§ EXERCISES TO COMPLETE:
**1.** According to the text on India's Safe Motherhood Scheme, in what year was the Janani Suraksha Yojana launched?
**2.** In the text on India's Safe Motherhood Scheme, rewrite the paragraph beginning "There are 68,000 maternal deaths" as a short bulleted list that keeps its main facts.
**3.** Continue the text on India's Safe Motherhood Scheme from its last sentence.

§ DOCUMENT PASSAGE:
Working together with London School of Hygiene and Tropical Medicine
With Pamoja’s support the London School of Hygiene and Tropical Medicine wrote a summary briefing of a longer research paper which was published and disseminated to researchers and policy makers. This ensured that new evidence from India’s Janani Suraksha Yojana programme on maternal health was made accessible to a broad range of stakeholders.
There are 68,000 maternal deaths and 1.8 million deaths among children under five every year in India; no other country accounts for a larger proportion of global maternal and child mortality. If current trends continue India will not meet its own health targets or MDGs 4 and 5. In an effort to improve population uptake of maternal health services, the Janani Suraksha Yojana (JSY), or “Safe Motherhood Scheme” in English, was launched in 2005. It is a nationwide scheme which provides cash incentives to women who give birth in a public health facility or with an accredited private health provider.

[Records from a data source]
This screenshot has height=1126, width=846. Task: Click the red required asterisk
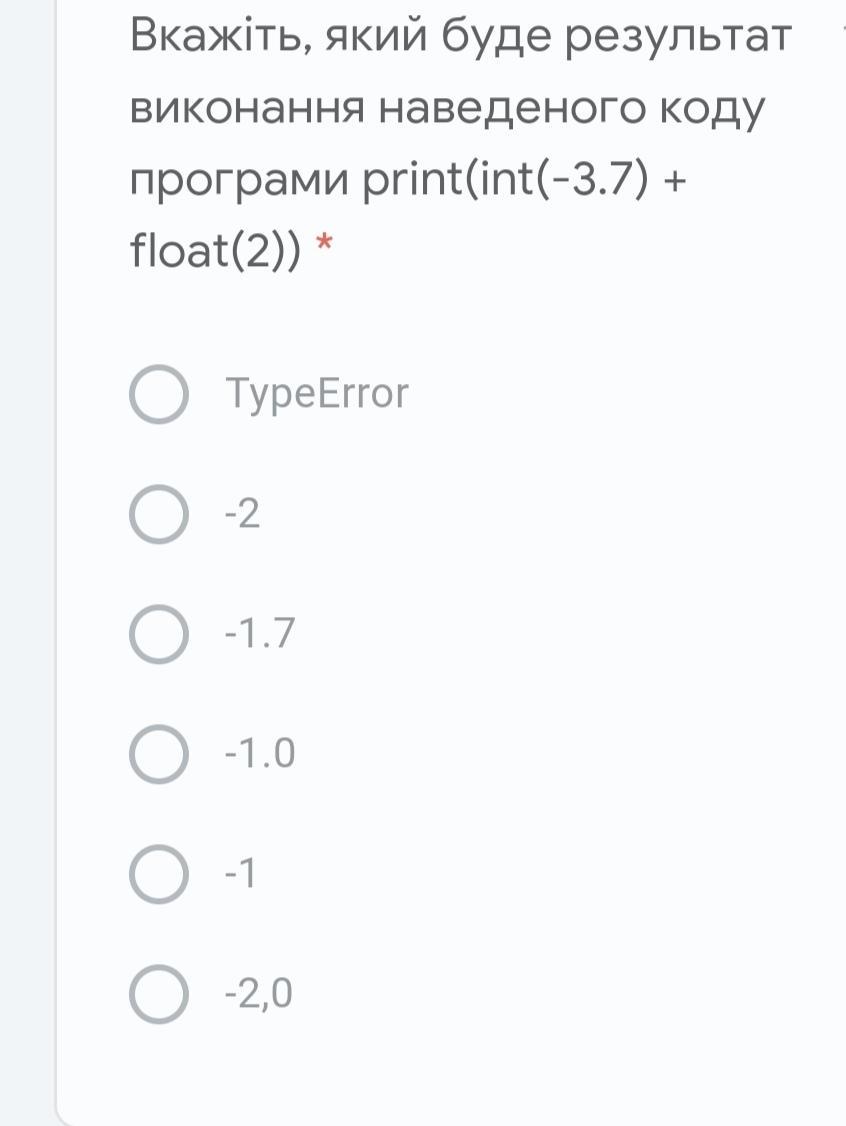(x=325, y=243)
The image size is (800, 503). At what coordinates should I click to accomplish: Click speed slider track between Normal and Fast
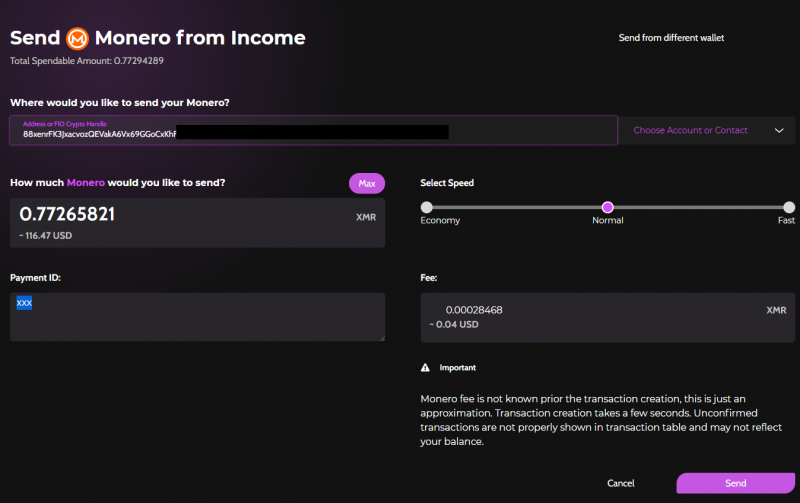tap(697, 207)
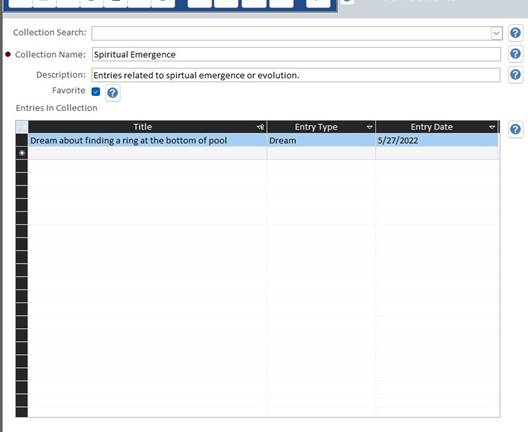The width and height of the screenshot is (528, 432).
Task: Click the select-all corner box of grid
Action: pos(22,127)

§ ACTIVITY ANSWERS:
**1.** 2005

**2.**
- India has 68,000 maternal deaths and 1.8 million deaths of children under five each year, a larger share of global maternal and child mortality than any other country.
- On current trends, India will miss its own health targets and MDGs 4 and 5.
- To raise uptake of maternal health services, the Janani Suraksha Yojana ("Safe Motherhood Scheme") was launched in 2005.
- This nationwide scheme gives cash incentives to women who give birth in a public health facility or with an accredited private health provider.

**3.**
Academics from the London School of Hygiene and Tropical Medicine and the Institute of Human Development, New Delhi – Tim Powell-Jackson, Sumit Mazumdar and Anne Mills – conducted research that looked at: whether the JSY was effective in increasing use of maternal health services; whether the impact of the JSY varied according to the socioeconomic characteristics of the woman involved and the quality of health care providers; and any unintended consequences of the programme.
Achieving great things together!
Pamoja worked with Tim in order to summarise a longer research paper into an impactful and accessible policy briefing. Together we designed a branded template for this briefing and sourced images and graphics to make the data attractive and compelling. The template was created so that it can be manipulated by staff at the School and adapted for future short communications.